I saw him today talking about how no school is going to fail. The sad fact is, his administration backs things like the New York City union, which wants to fire the 5,000 most newest, most aggressive, most energetic, most dedicated teachers on behalf of mediocrity. And I think that we ought to be clear about this. If you want people not to fail, then you better have a standard of measuring success. You better have a standard of encouraging people to do their best. And the president unfortunately actually backs bureaucracies that guarantee we are not going to succeed.

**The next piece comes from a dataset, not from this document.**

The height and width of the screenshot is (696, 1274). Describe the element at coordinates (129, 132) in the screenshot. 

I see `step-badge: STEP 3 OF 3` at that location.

HANNITY: What do you think, for example, when you have a $14 trillion debt -- by the time the next president gets in the office, it will probably be somewhere around $18 trillion -- how do you -- with the numbers so big and so massive, how do you get to a balanced budget and then start paying down that debt?
GINGRICH: Well, first of all, when I became speaker, people thought you couldn't balance the budget at all. It was common wisdom among all of our elites.
HANNITY: What was the deficit then? What was the debt then?
GINGRICH: Debt, a couple of hundred billion dollars. The deficit was probably a third of what it is now. But here's my point. It is just a question of scale. We actually got to a balanced budget in three years. Now, there were a couple of things you would do immediately. First is, you'd pass very dramatic tax cuts to create economic growth, because if you go from nine percent unemployment down to four and five percent of the American people go back to work, they come off Medicaid, they come off food stamps, they come off unemployment, they start paying taxes because they have a job. That's step number one to a balanced budget.
Second, quit spending. I mean, this new budget the president sent in is a joke. He ought to call Governor Cuomo and Governor Brown, who are Democrats, and ask their advice because both of them are trying to get to a balanced budget because they have to. And his budget is a disaster. See, just stop spending.
Senator Manchin, who as the Democratic conservative governor of West Virginia, with a $4 billion dollar state budget, had $1 billion rainy day fund. He said, the first thing he did when he became governor is he stopped hiring. He said, there's about a 10 percent turnover in a year, and if you just stop hiring, within two years, you have a dramatically smaller government. So, you can -- my message is simple. I have done it with the help of a lot of people, John Kasich among others. We can do it again. A balanced budget is possible. And that should be one of our goals.
HANNITY: All right. We're going to take a break. More with the former Speaker of the House coming up right after the break.
HANNITY: And welcome back to "Hannity." We continue now, joining me in studio, former Speaker of the House, Newt Gingrich. I just -- one little point on this. So, you have this website, NewtExplore2012.